WHAT YOU WILL DO: Express the records starting at the line containing "Given: Click the ENROL NOW button" and ending at the line containing "(x=368, y=192)" as a two-column CSV with the headers instruction and click. Give one row per record, with its text under instruction and its answer under click, each in a single quoted field with line breaks turned into spaces.

INPUT MATERIAL:
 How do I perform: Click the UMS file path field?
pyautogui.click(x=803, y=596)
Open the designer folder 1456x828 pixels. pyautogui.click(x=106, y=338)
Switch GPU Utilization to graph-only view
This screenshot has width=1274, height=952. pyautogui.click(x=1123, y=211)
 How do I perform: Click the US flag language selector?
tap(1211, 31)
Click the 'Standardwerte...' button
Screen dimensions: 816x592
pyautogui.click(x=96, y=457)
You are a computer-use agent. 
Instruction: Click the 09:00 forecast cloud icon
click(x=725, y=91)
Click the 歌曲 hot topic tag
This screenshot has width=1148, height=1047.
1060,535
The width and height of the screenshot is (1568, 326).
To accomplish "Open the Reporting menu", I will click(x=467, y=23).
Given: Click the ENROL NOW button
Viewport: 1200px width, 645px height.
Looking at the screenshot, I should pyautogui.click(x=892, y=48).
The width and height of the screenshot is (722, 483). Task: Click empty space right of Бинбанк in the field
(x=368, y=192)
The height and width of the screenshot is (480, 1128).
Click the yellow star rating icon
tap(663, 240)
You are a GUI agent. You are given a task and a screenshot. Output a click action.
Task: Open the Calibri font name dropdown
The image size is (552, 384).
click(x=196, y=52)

SOLUTION:
instruction,click
"Given: Click the ENROL NOW button Viewport: 1200px width, 645px height.","Looking at the screenshot, I should pyautogui.click(x=892, y=48)."
"The width and height of the screenshot is (722, 483). Task: Click empty space right of Бинбанк in the field","(x=368, y=192)"